___ Document text ___

Globbing patterns with trailing slashes should only match directories

Bug #1479545 reported by Dmitry
10
This bug affects 1 person
Affects Status Importance Assigned to Milestone
Duplicity
Fix Released
Medium
Unassigned

Bug Description

Ubuntu 14.04
Duplicity is 0.7.x, checked out 10 minutes ago from Bazaar via "bzr branch lp:duplicity".

Initially I thought that this "bug" is related to https://bugs.launchpad.net/duplicity/+bug/932482?comments=all , but developers said they committed the fix, and it does not help. So I create a new bug report here if you allow.

In some version of duplicity trailing slash processing has been broken, but is very important. Previously (many years ago probably) one could write in an excluding file something like:

+ /var/log/**/
- /var/log/**

That means "include the whole directory skeleton in the backup, but DO NOT include actual files with data". It was extremely handy: in many cases the directory structure is important (e.g. for /var/log: if you restore a machine from a full backup and do not have /var/log/apache2 directory, Apache will fail to load after the restoration).

___ Data to examine ___

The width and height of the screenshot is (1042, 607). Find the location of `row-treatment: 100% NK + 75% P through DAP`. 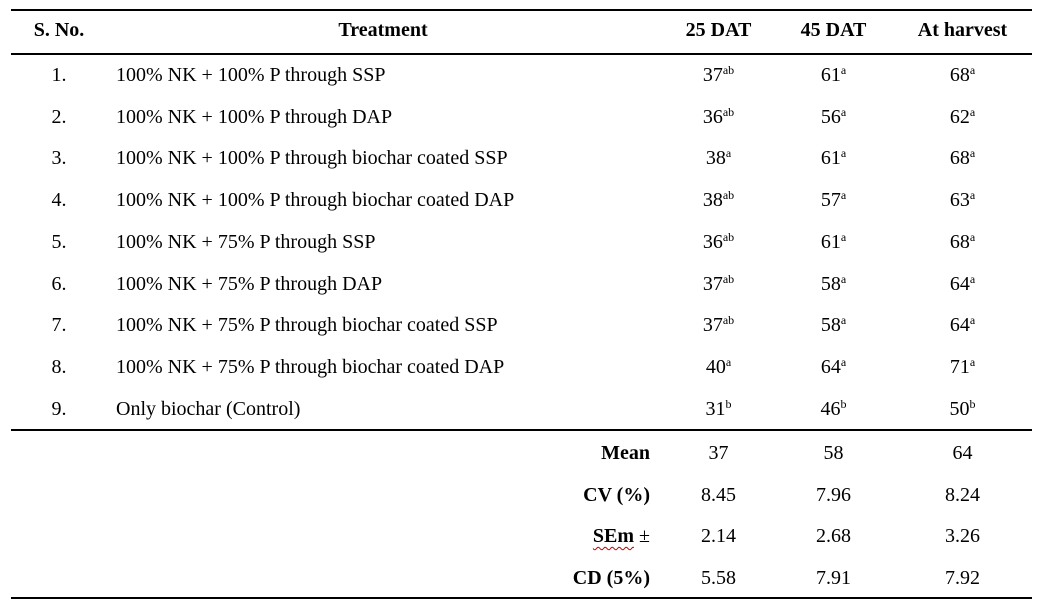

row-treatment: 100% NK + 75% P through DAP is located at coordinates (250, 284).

___
___ Data to examine ___

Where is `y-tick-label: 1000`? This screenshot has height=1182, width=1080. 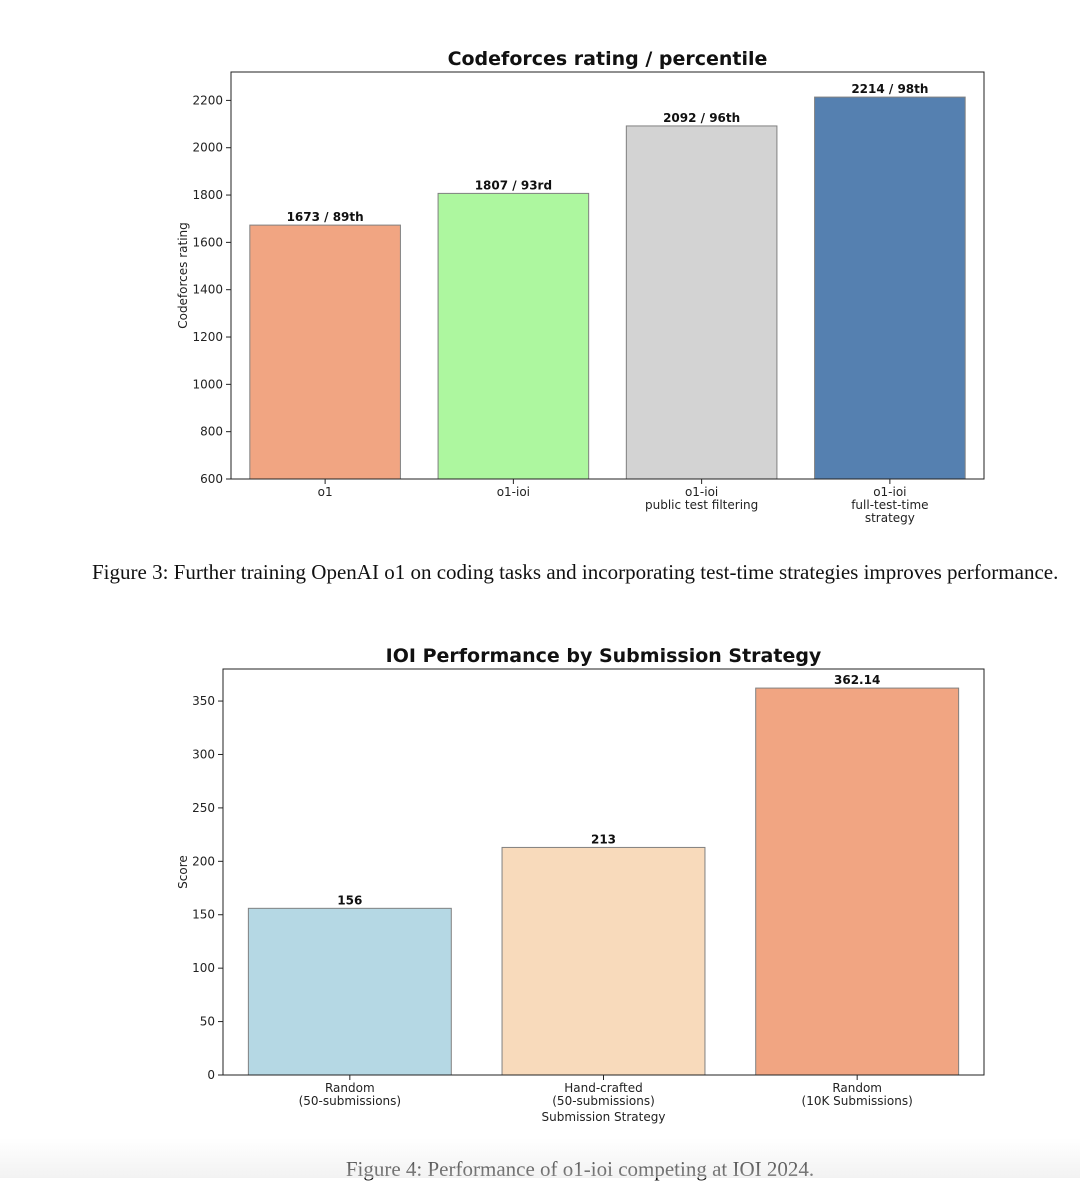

___

* **Tasks to complete**:
[1] Print the part of the duplicity bug report that opens with the words containing "Initially I thought" and closes with "if you allow.".
[2] Carry on the duplicity bug report about trailing slashes in globbing patterns, picking up after its last sentence.
The lines are separate from the duplicity bug report.

* **Numbered answers**:
[1]
Initially I thought that this "bug" is related to https://bugs.launchpad.net/duplicity/+bug/932482?comments=all , but developers said they committed the fix, and it does not help. So I create a new bug report here if you allow.

[2]
So, trailing / means "hey, I mean directory, not a file!", and that was the only method to distinct directories and files in duplicity. So I would be very happy if plain old days return, and we can include directory skeletons to backups again.

Now this doesn't work, it's very easy to reproduce - just add the above lines to your exclude-globbing-filelist and see that all files in /var/log/ are backed up.

Related branches

Dmitry (dmitry-koterov)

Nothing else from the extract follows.